Subject: Re: OT 2025 Best Idea - Evolution AB
The thing I've yet to figure out for this scenario ("net short") is how to hedge against inflation. Let's say someone who opts to go net short is correct, and a 10 or 20% correction happens in the proper timeframe. But at the same time inflation begins and in short order drives the prices of those assets up by 20%.

It's a concern, but I don't think it's a very big one. Inflation matters--I imagine both nominal and after-inflation future prices--but it generally takes a while for inflation to add up to something material, and the time frame I'm looking at, a couple of years, isn't that long. I think the main hedge against inflation, as usual, is just holding a lot of equities on average over the long run.

FWIW, monetary inflation is now very moderate in the US lately. I use the MCT inflation metric, which is the portion of inflation that's common to all goods and services, excluding product- or service-specific changes. I think of it as a measure of how much the "general purpose" purchasing power of a dollar has slid, rather than measuring the cost of any one person's lifestyle. MCT is down to 2.34% in the year to November, the lowest reading since the year ending December 2020. In the decade to November 2020 it was remarkably steady in the 1.33-2.09% range, so it's now nearly back to the old normal. I mention this because my "what if" scenario used 3.24% which might well be too high. That doesn't change the likely real return, of course, but it matters if for example you're playing with very long dated options which are nominal.

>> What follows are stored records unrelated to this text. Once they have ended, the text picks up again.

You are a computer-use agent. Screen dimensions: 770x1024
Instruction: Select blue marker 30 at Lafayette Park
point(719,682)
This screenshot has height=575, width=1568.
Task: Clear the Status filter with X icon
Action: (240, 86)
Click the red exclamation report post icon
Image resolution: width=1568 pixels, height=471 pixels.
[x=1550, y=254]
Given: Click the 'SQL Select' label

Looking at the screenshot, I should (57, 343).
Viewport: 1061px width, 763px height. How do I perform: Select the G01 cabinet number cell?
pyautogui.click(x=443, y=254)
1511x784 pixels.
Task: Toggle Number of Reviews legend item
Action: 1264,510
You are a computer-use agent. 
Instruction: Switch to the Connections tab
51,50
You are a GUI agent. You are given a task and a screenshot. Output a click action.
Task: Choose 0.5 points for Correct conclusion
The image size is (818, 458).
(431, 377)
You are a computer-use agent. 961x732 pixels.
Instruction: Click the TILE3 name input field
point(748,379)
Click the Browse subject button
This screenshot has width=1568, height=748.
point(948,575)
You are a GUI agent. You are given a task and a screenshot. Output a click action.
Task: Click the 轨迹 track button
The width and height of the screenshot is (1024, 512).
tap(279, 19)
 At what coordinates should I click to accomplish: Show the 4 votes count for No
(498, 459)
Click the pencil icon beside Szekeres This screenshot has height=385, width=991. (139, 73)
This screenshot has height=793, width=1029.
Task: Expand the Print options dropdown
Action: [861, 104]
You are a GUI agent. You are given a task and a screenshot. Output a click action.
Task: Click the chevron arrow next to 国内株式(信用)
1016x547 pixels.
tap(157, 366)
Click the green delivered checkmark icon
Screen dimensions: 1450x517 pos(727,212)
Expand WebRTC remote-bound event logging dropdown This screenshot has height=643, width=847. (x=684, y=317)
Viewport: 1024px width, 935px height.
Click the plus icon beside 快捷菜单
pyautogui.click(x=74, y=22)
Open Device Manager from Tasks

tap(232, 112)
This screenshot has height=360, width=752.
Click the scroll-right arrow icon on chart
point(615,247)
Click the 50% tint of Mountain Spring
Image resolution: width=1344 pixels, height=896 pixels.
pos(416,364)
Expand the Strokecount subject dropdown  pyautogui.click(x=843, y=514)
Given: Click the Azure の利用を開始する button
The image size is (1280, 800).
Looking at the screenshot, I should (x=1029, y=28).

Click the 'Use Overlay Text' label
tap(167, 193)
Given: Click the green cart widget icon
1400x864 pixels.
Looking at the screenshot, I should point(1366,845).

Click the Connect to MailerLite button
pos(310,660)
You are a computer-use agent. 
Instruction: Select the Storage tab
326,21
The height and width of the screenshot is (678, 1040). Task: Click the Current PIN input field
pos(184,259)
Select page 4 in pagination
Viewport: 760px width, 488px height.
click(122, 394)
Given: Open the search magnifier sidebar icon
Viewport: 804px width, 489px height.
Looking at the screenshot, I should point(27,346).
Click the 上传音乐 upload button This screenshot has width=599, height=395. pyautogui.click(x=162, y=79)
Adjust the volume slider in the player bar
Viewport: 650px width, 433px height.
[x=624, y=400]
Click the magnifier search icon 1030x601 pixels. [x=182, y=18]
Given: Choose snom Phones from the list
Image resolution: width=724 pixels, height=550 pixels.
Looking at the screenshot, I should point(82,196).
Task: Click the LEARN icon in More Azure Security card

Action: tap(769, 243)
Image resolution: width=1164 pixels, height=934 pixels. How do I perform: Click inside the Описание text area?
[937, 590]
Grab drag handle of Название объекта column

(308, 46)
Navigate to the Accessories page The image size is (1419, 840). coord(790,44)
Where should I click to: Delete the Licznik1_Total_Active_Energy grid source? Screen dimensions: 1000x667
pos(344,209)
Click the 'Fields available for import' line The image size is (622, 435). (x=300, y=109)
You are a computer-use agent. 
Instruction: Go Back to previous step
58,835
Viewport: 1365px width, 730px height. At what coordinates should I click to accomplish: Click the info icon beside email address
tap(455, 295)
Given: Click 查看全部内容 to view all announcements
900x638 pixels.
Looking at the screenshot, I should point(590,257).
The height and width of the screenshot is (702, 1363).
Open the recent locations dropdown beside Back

A bigger problem might be a slide in the trade weighted US dollar, which certainly affects "general purpose purchasing power". The dollar is very strong at the moment, but I think it may potentially just end up to be a passing spike, maybe lasting less than a year. Other than a spike in autumn 2022 it's the highest it has been in the last 22 years. Measured in euros I have had an excellent year! The gains in my main account are 20.0% YTD in US dollars as a percentage of the average balance (even though I have averaged 57% cash) but the return is 4.1% higher measured in euros or most any other currency because of the US dollar tailwind.